“The calling was very clear, and I knew it was from God,” he said. “I was terrified about it because I wanted the life of adventure and fun, to have a family, get married and help people.”
Despite the intensity of the calling, Diego Flores-Alvarez said that he decided to ignore the pursuit at the time and instead attended Emory University in the fall of 2010. However, as time went on, he found himself stressed in what he deemed a “life crisis.”
“At the end of my freshman year I was in my bed thinking about life and where I was supposed to be and started crying a lot and told my brother about how I was feeling,” he said. “He told me that if you do what God wants you to do in life, you’re going to be happy, so that was my turning point.”
Originally from Guadalajara, Mexico, Diego Flores-Alvarez grew up in Roswell, Ga. He was raised Catholic and attended Pinecrest Academy, a Catholic private school, for grades K-12 in Cumming, Ga. After he decided to follow the calling that he said he felt, Diego Flores-Alvarez completed his sophomore year in 2012 and left Emory for Connecticut.
Four years later, he received an associate degree in liberal arts from Legion of Christ College of Humanities and then moved to Rome where he was planning on spending eight years, but later realized priesthood was not for him. He started to feel “stressed” and “tense,” and returned to Emory January 2017. He is now a Resident Advisor (RA) in Longstreet-Means Hall, studying consulting at the Goizueta Business School.
His twin brother and roommate at the time of this “turning point,” Santiago Flores-Alvarez (14C), was supportive of Diego Flores-Alvarez’s decision to follow his path to priesthood.
“I knew it would be a big change, but I was proud that he was willing to do what he believed God was calling him to,” Santiago Flores-Alvarez said. “You don’t see that very often, and it was pretty cool that he was willing to give it a shot.”
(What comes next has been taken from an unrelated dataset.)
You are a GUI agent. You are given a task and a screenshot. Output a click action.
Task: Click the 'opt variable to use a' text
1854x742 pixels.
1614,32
Diego Flores-Alvarez said that all of his peers were supportive of his decision to explore a different path in life just as his brother had been. He also said that professors, coaches and other faculty surprised him with support for his decision including Professor of Pedagogy and Program Director of the Italian Studies Program Judi Raggi Moore.
“Life at best is a quest to which we are all equally called. Where we differentiate amongst ourselves is how we face this quest,” Moore said. “Diego’s personal quest even at this young stage of his life is already so rich and deep.”
When he arrived at the Legion of Christ College of the Humanities, he was “in shock,” Diego Flores-Alvarez said.
“ I never imagined there would be a seminary of 100 guys my age who were cool, funny and outgoing,” Diego Flores-Alvarez said. “It was like the ultimate fraternity since it is something really deep that bonds you.”
Even though Diego Flores-Alvarez said that he figured out priesthood was not his path, he said it was an experience he was thankful for, especially since it gave him a new perspective on seeing the dignity in others as sons and daughters of God.
Similarly, Santiago Flores-Alvarez said that this exploration was beneficial for his brother’s academic and personal career.
“I think Diego made an awesome decision in pursuing his path,” Santiago Flores-Alvarez said. “I don’t think a decision to follow what you’re passionate about and what God is calling you to do will ever end up being a bad decision.”
With the help of his mentors and peers in Rome, Diego Flores-Alvarez decided to come back to Emory. He contacted Director of Admissions for the BBA Program Jessica Lowy and found that she was excited to have him back on campus.
“I was thrilled to hear from Diego last October regarding a desire to return to Goizueta,” Lowy said. “He’s taken on various academic and extracurricular pursuits, including returning to Italy to pursue Italian Studies coursework and serving as [an RA].”
In terms of involvement with the Catholic community at Emory, Diego Flores-Alvarez said that he wishes to strengthen the Catholic Student Union as he currently serves as the vice president of the club.
“I think the community needs some restrengthening,” he said. “Every religion needs fellowship just to support one another, so that is definitely the goal.”
For Diego Flores-Alvarez, the idea of a supportive community is one that he said he hopes to expand to his career pursuits in the business school.
“At the end of the day, I think I’m called to take all that I’ve learned and apply it to the company I’m in,” he said. “I want to create more spiritual leadership in the society I’m in — the business world could use some of that.”